Look for the word "will". Copy every line of the listing where it occurs.
BEGIN DATA TO PROCESS
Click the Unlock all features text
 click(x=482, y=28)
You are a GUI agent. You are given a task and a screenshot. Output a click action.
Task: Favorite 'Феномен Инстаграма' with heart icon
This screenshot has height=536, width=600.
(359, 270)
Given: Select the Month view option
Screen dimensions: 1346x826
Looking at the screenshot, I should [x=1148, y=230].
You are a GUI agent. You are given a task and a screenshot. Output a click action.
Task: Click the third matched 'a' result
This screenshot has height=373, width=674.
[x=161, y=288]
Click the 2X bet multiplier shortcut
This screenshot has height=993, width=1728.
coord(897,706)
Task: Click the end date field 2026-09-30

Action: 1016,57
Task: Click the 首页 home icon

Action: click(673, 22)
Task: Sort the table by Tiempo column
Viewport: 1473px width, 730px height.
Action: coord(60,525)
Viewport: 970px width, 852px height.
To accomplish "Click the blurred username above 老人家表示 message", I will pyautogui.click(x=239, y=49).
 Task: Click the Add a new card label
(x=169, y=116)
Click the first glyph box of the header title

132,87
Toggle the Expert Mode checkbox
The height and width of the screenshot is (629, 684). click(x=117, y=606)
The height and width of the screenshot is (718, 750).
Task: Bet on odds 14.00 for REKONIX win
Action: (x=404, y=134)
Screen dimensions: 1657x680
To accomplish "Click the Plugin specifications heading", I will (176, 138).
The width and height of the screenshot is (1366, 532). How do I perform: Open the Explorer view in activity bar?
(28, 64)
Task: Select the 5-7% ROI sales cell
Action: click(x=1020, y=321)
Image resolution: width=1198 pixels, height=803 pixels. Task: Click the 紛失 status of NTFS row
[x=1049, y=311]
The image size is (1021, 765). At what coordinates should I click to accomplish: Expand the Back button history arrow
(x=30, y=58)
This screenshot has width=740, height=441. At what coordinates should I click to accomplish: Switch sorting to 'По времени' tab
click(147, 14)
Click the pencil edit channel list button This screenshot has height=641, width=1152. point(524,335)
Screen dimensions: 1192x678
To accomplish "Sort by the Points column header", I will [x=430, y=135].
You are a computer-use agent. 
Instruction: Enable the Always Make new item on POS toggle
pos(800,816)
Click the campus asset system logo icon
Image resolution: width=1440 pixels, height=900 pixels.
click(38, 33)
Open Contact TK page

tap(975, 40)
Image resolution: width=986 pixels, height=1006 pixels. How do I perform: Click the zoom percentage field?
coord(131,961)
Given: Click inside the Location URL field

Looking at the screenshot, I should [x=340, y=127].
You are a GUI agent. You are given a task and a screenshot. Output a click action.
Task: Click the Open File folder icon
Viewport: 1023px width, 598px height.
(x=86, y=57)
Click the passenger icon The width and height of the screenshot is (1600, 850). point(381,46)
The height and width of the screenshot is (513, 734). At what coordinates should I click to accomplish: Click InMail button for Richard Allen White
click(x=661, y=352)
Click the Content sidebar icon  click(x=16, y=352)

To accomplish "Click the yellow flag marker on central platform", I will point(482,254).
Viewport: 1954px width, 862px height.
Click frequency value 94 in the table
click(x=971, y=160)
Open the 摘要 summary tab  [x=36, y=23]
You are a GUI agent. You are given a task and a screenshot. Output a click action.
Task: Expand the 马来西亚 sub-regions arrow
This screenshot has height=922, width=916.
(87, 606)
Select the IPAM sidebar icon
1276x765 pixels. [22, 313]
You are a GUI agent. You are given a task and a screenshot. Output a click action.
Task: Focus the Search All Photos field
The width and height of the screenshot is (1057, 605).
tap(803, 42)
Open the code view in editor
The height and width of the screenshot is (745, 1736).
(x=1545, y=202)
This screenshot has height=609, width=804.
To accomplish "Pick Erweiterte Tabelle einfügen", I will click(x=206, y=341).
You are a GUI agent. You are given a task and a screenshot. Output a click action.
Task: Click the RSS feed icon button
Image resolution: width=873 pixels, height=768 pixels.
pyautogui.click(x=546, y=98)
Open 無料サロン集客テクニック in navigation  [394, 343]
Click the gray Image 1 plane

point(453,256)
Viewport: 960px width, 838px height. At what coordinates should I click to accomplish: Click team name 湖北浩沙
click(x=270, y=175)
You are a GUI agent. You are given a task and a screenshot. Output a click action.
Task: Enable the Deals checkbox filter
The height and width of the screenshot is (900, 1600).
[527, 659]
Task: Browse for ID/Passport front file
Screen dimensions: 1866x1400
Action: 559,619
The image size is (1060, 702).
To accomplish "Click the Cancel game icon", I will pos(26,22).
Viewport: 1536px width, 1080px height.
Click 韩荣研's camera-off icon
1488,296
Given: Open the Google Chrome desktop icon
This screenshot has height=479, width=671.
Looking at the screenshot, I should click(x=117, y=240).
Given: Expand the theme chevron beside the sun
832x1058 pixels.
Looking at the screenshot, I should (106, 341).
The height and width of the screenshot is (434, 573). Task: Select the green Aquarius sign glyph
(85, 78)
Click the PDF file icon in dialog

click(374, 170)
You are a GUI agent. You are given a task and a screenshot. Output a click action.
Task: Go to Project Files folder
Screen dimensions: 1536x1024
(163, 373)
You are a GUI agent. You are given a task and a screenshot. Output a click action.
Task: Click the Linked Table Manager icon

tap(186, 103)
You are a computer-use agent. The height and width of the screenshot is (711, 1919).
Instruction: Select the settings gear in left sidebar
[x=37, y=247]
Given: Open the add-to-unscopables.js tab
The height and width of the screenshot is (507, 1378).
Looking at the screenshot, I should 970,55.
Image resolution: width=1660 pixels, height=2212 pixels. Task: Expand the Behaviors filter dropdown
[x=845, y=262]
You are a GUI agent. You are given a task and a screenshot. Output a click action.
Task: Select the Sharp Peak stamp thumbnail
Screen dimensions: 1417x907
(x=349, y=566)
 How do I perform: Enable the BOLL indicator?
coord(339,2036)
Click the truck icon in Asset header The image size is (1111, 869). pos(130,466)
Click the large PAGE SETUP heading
END DATA TO PROCESS
**EXERCISE RESPONSE:**
To accomplish "Click the blurred username above 老人家表示 message", I will pyautogui.click(x=239, y=49).
To accomplish "Click the Plugin specifications heading", I will (176, 138).
To accomplish "Sort by the Points column header", I will [x=430, y=135].
To accomplish "Click the yellow flag marker on central platform", I will point(482,254).
To accomplish "Pick Erweiterte Tabelle einfügen", I will click(x=206, y=341).
To accomplish "Click the Cancel game icon", I will pos(26,22).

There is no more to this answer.